• [Exercise]: Copy each of the rows below word for word, with nothing changed.
Records shown: Begin
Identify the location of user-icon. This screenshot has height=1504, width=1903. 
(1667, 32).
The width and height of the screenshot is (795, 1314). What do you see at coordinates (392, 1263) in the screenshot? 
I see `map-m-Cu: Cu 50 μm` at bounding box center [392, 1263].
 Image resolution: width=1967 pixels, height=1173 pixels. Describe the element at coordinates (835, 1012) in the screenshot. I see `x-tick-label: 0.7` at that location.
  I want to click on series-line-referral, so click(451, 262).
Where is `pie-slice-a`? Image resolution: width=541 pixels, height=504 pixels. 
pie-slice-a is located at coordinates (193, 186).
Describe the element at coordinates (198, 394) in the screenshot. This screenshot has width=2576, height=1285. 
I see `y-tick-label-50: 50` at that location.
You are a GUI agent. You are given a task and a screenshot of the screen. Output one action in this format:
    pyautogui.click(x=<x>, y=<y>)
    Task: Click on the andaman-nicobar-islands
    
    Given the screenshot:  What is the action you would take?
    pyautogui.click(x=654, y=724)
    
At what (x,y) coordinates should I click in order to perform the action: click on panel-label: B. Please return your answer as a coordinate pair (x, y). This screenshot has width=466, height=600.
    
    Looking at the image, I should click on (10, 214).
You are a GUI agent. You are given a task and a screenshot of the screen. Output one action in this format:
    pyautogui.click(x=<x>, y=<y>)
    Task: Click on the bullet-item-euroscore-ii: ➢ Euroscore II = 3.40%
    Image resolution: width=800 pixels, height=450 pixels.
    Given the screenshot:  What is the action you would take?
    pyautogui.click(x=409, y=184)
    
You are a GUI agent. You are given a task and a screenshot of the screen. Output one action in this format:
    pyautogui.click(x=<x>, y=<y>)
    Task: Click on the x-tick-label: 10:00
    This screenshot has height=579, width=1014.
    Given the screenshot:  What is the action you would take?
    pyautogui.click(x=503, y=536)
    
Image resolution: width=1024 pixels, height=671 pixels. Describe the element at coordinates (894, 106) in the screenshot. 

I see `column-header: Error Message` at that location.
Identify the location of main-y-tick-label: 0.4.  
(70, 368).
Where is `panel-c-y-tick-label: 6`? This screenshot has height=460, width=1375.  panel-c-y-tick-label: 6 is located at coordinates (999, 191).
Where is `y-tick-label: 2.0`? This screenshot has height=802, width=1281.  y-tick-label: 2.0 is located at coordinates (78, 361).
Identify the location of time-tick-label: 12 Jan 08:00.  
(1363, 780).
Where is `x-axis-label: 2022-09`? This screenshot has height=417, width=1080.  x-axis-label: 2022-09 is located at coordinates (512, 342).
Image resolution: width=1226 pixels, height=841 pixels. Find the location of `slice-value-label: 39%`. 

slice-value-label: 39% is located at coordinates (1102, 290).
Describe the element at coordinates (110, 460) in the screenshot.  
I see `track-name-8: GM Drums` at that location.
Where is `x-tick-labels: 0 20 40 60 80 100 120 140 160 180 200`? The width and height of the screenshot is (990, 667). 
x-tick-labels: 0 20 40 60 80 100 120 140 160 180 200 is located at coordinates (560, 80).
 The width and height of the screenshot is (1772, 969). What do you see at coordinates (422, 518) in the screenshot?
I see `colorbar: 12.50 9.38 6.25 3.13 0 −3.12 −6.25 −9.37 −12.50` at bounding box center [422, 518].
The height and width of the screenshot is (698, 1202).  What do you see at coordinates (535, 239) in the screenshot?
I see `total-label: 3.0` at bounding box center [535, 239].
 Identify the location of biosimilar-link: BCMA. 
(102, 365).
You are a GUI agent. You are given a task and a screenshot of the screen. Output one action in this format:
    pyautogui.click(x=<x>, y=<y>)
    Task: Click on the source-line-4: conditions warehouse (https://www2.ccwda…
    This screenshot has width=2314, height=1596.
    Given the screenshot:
Records shown: End
• [Answer to this task]:
Identify the location of user-icon. This screenshot has height=1504, width=1903. 
(1667, 32).
The width and height of the screenshot is (795, 1314). What do you see at coordinates (392, 1263) in the screenshot? 
I see `map-m-Cu: Cu 50 μm` at bounding box center [392, 1263].
 Image resolution: width=1967 pixels, height=1173 pixels. Describe the element at coordinates (835, 1012) in the screenshot. I see `x-tick-label: 0.7` at that location.
  I want to click on series-line-referral, so click(451, 262).
Where is `pie-slice-a`? Image resolution: width=541 pixels, height=504 pixels. 
pie-slice-a is located at coordinates (193, 186).
Describe the element at coordinates (198, 394) in the screenshot. This screenshot has width=2576, height=1285. 
I see `y-tick-label-50: 50` at that location.
You are a GUI agent. You are given a task and a screenshot of the screen. Output one action in this format:
    pyautogui.click(x=<x>, y=<y>)
    Task: Click on the andaman-nicobar-islands
    
    Given the screenshot:  What is the action you would take?
    pyautogui.click(x=654, y=724)
    
At what (x,y) coordinates should I click in order to perform the action: click on panel-label: B. Please return your answer as a coordinate pair (x, y). This screenshot has width=466, height=600.
    
    Looking at the image, I should click on (10, 214).
You are a GUI agent. You are given a task and a screenshot of the screen. Output one action in this format:
    pyautogui.click(x=<x>, y=<y>)
    Task: Click on the bullet-item-euroscore-ii: ➢ Euroscore II = 3.40%
    Image resolution: width=800 pixels, height=450 pixels.
    Given the screenshot:  What is the action you would take?
    pyautogui.click(x=409, y=184)
    
You are a GUI agent. You are given a task and a screenshot of the screen. Output one action in this format:
    pyautogui.click(x=<x>, y=<y>)
    Task: Click on the x-tick-label: 10:00
    This screenshot has height=579, width=1014.
    Given the screenshot:  What is the action you would take?
    pyautogui.click(x=503, y=536)
    
Image resolution: width=1024 pixels, height=671 pixels. Describe the element at coordinates (894, 106) in the screenshot. 

I see `column-header: Error Message` at that location.
Identify the location of main-y-tick-label: 0.4.  
(70, 368).
Where is `panel-c-y-tick-label: 6`? This screenshot has height=460, width=1375.  panel-c-y-tick-label: 6 is located at coordinates (999, 191).
Where is `y-tick-label: 2.0`? This screenshot has height=802, width=1281.  y-tick-label: 2.0 is located at coordinates (78, 361).
Identify the location of time-tick-label: 12 Jan 08:00.  
(1363, 780).
Where is `x-axis-label: 2022-09`? This screenshot has height=417, width=1080.  x-axis-label: 2022-09 is located at coordinates (512, 342).
Image resolution: width=1226 pixels, height=841 pixels. Find the location of `slice-value-label: 39%`. 

slice-value-label: 39% is located at coordinates (1102, 290).
Describe the element at coordinates (110, 460) in the screenshot.  
I see `track-name-8: GM Drums` at that location.
Where is `x-tick-labels: 0 20 40 60 80 100 120 140 160 180 200`? The width and height of the screenshot is (990, 667). 
x-tick-labels: 0 20 40 60 80 100 120 140 160 180 200 is located at coordinates (560, 80).
 The width and height of the screenshot is (1772, 969). What do you see at coordinates (422, 518) in the screenshot?
I see `colorbar: 12.50 9.38 6.25 3.13 0 −3.12 −6.25 −9.37 −12.50` at bounding box center [422, 518].
The height and width of the screenshot is (698, 1202).  What do you see at coordinates (535, 239) in the screenshot?
I see `total-label: 3.0` at bounding box center [535, 239].
 Identify the location of biosimilar-link: BCMA. 
(102, 365).
You are a GUI agent. You are given a task and a screenshot of the screen. Output one action in this format:
    pyautogui.click(x=<x>, y=<y>)
    Task: Click on the source-line-4: conditions warehouse (https://www2.ccwda…
    This screenshot has width=2314, height=1596.
    Given the screenshot:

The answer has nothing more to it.